→ **Task to complete**
Give the number of lines in the following entries that contain the word "resolution", with nothing added.

+ + + +

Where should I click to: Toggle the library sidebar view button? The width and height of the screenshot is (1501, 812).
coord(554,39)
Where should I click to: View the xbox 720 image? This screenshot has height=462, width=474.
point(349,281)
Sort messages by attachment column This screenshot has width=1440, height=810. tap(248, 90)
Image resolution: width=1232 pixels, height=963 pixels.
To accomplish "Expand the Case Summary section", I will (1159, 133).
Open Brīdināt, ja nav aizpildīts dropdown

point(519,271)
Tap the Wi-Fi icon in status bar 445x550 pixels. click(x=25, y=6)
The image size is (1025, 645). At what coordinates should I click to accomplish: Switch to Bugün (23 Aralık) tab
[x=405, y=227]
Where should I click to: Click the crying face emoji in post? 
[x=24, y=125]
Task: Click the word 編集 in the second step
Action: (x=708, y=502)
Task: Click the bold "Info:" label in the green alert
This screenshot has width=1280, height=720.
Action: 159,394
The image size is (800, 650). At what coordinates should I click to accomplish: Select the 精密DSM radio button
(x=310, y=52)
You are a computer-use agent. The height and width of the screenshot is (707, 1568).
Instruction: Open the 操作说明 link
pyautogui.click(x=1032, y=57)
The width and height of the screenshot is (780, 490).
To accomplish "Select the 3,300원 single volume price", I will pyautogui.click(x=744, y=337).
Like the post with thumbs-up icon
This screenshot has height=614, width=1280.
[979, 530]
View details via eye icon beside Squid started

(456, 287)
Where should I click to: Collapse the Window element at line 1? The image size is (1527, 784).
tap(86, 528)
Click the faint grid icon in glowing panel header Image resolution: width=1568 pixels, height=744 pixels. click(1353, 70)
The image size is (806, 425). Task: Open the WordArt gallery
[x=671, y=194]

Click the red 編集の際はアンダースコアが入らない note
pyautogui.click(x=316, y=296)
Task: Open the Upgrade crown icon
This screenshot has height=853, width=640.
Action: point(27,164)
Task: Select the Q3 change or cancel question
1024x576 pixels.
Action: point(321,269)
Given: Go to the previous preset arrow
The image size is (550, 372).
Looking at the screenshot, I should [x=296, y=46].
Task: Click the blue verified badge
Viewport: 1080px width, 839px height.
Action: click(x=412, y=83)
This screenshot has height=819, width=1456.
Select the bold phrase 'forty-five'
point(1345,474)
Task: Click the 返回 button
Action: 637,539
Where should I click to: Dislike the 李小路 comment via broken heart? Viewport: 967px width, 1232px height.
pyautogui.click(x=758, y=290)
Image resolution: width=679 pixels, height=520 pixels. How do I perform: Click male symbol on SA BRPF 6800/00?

+ + + +

→ **Response box**
3